Über die Frage des Motivs herrscht Unklarheit. Ein schief gelaufener Überfall mit Raubabsicht scheint eher unwahrscheinlich, weil bei der Leiche Aquinos über 4.000 Euro in bar gefunden wurden. Der angebliche Auftraggeber wiederum ist selbst eine bekannte Figur im örtlichen Drogenmilieu. Er soll sich vor der Tat wegen eines schief gelaufenen Drogendeals mit Silvio Aquino zerstritten haben. Drei der vor Gericht stehenden Bosnier und der angebliche Auftraggeber streiten jegliche Schuld ab und schweigen sonst.
Der vierte Bosnier allerdings hat ausgesagt, dass der Aquino-Bekannte ihnen einen Tipp gegeben habe, dass bei Silvio Aquino wegen seines Drogenhandels viel Geld zu holen sei.
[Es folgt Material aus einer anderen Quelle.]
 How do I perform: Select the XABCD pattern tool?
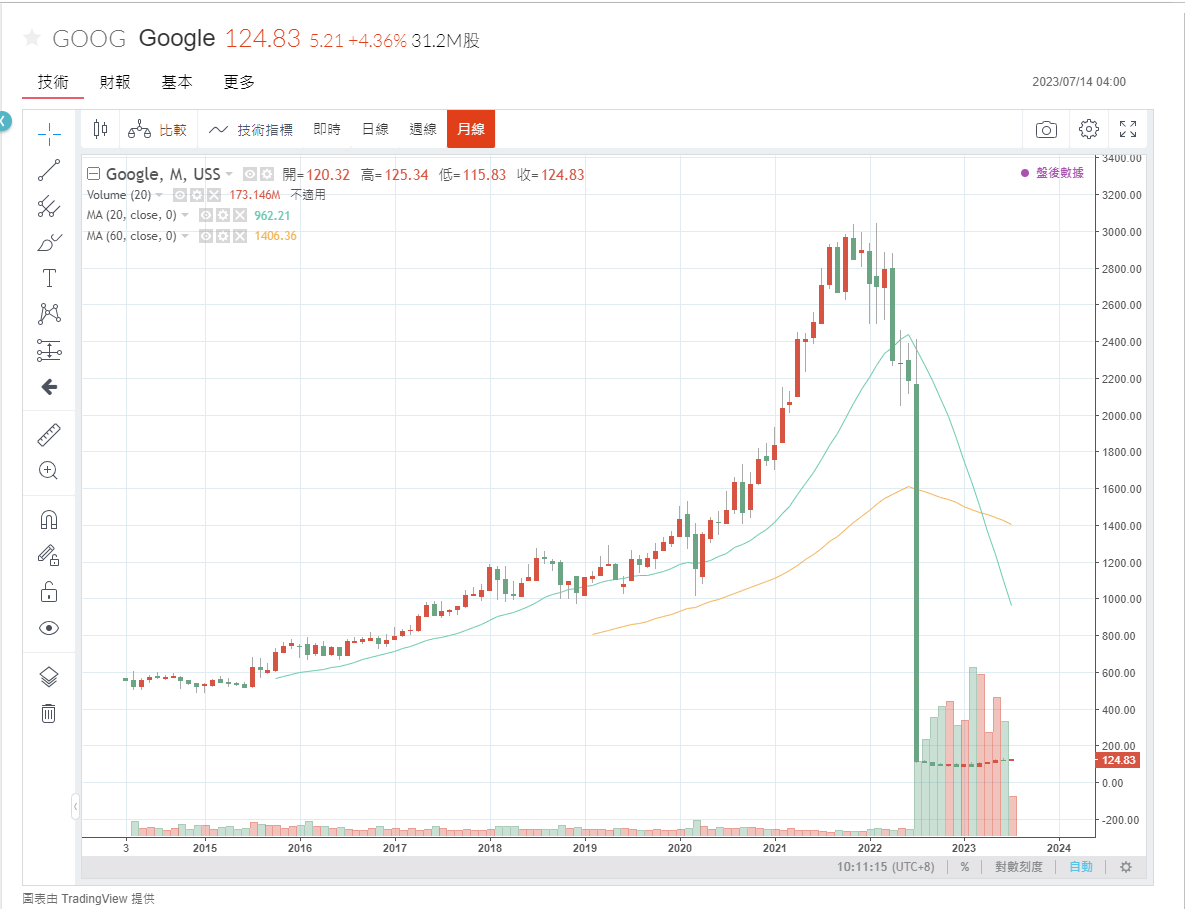click(48, 314)
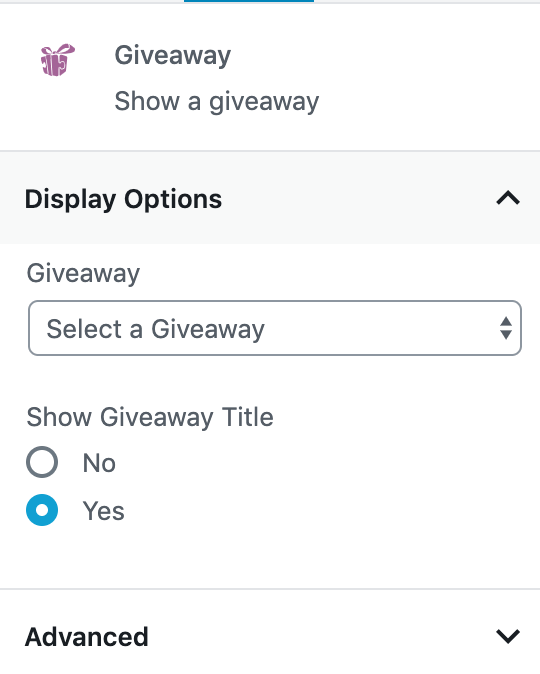The width and height of the screenshot is (540, 674).
Task: Toggle the Display Options panel heading
Action: point(123,199)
Der Plan sei gewesen, ihn deshalb zu entführen und bis zu einer halben Million Euro Lösegeld zu verlangen. Das habe aber in einem Blutbad geendet, nachdem es Silvio Aquino gelungen sei, einem der Täter die Waffe zu entreißen, so der Bosnier.
Der Assisenprozess ist für eine Dauer von etwa vier bis fünf Wochen angesetzt. Sollten die Angeklagten schuldig gesprochen werden, könnte ihnen lebenslange Haft drohen.